Prada change tout pour relancer Versace. Quelques mois après l’annonce de son rachat pour 1,25 milliard d’euros, et après le départ de Dario Vitale, le groupe de mode a choisi son successeur, en la personne de Pieter Mulier. Fin janvier, le Belge de 60 ans avait annoncé son départ d’Alaïa, rappelle Le Monde, une maison pour qui il présentera une dernière collection au mois de mars. Si son poste de directeur artistique de la maison italienne ne sera effectif qu’au 1er juillet, le designer, très convoité, sera attendu au tournant.

Un choix finalement logique pour Prada, dont le codirecteur artistique, Raf Simons, a travaillé à ses côtés d’abord chez Jil Sander, puis chez Dior et Calvin Klein. Après une pause salvatrice, où il dénonçait les dérives dans le monde de la mode de luxe, le designer belge avait retrouvé Alaïa. Petite maison, rappellent nos confrères du Monde, il s’agissait d’un terrain parfait pour se relancer et très rapidement, ses collections avaient été commentées et même copiées par la fast-fashion. Alors, pourquoi ce choix pour Versace ?

Un rôle à jouer pour redéfinir la marque

Peut-être pour donner un nouvel élan à la marque et la recadrer. «Le vestiaire Alaïa est sensuel, presque sexuel, mais pas vulgaire. La vulgarité commence quand on reste au milieu, dans le consensus», affirma-t-il dans Le Monde. Il aura en tout cas la lourde tâche de succéder à Donatella Versace, en retrait, et surtout à Dario Vitale qui n’est donc resté que huit mois à la tête de la maison. Il semble en tout cas ne faire aucun doute que la présence de Raf Simons ait joué en faveur de l’arrivée de Pieter Mulier.

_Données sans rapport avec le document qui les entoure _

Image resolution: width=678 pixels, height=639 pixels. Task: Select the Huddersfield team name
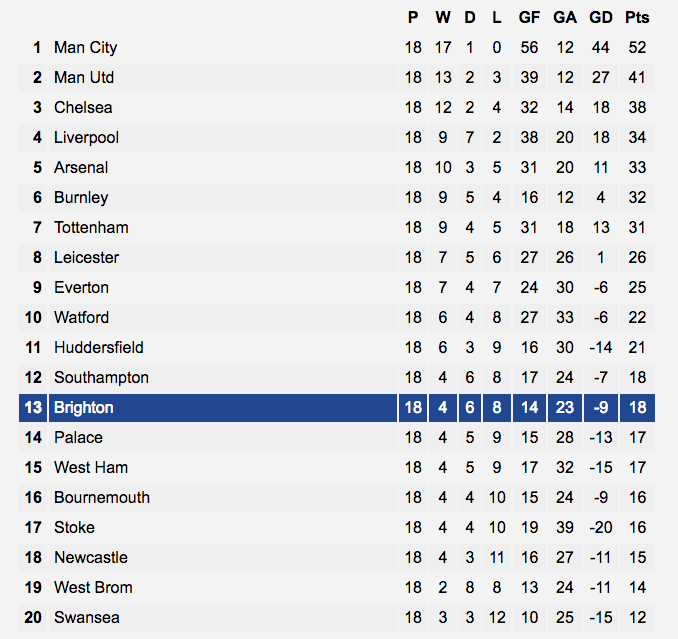coord(99,347)
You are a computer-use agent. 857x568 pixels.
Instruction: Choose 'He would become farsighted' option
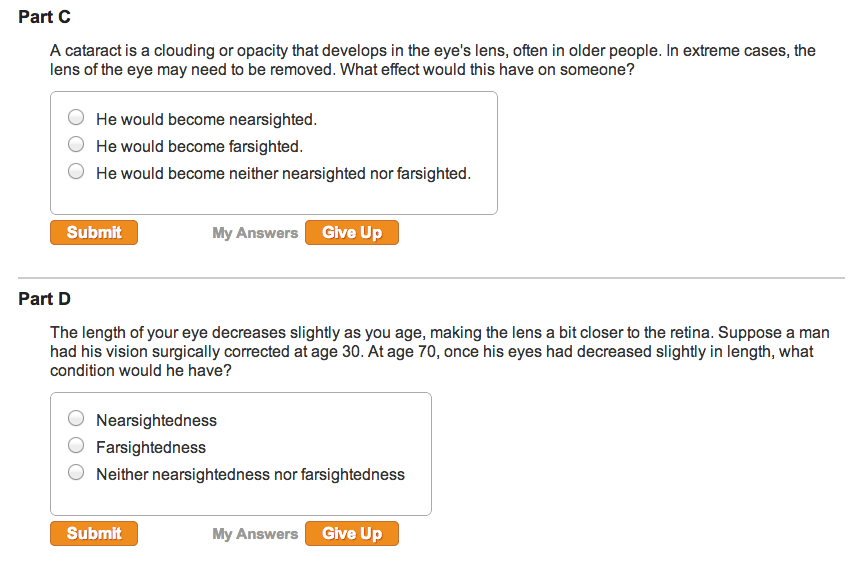click(x=76, y=146)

Dans un communiqué de presse, le désormais dirigeant de Prada Group, et fils de Miuccia Prada, Lorenzo Bertelli, l’a reconnu : «Quand nous avons envisagé d’acquérir Versace, nous avons identifié Pieter Mulier comme la bonne personne pour la marque. Nous pensons qu’il peut vraiment exprimer tout le potentiel de Versace et qu’il engagera un dialogue fructueux avec son fort héritage.» Pour Raf Simons, c’est aussi la possibilité d’étendre son influence dans la maison, jusqu’alors limitée à Prada.

De son côté, le nouveau directeur artistique belge ne s’est pas exprimé sur son arrivée, peut-être parce qu’il a encore une collection à présenter lors de la Fashion Week de Paris au mois de mars. Les chantiers sont en tout cas importants pour lui, notamment la nécessité de trouver un équilibre entre le riche passé de la marque et une certaine pertinence culturelle, indique Fashion United. Il devra conserver l’audace inhérente à Versace tout en redéfinissant certains codes. Après le «quiet luxury», les consommateurs recherchent nuance, singularité, mais audace. A lui de jouer.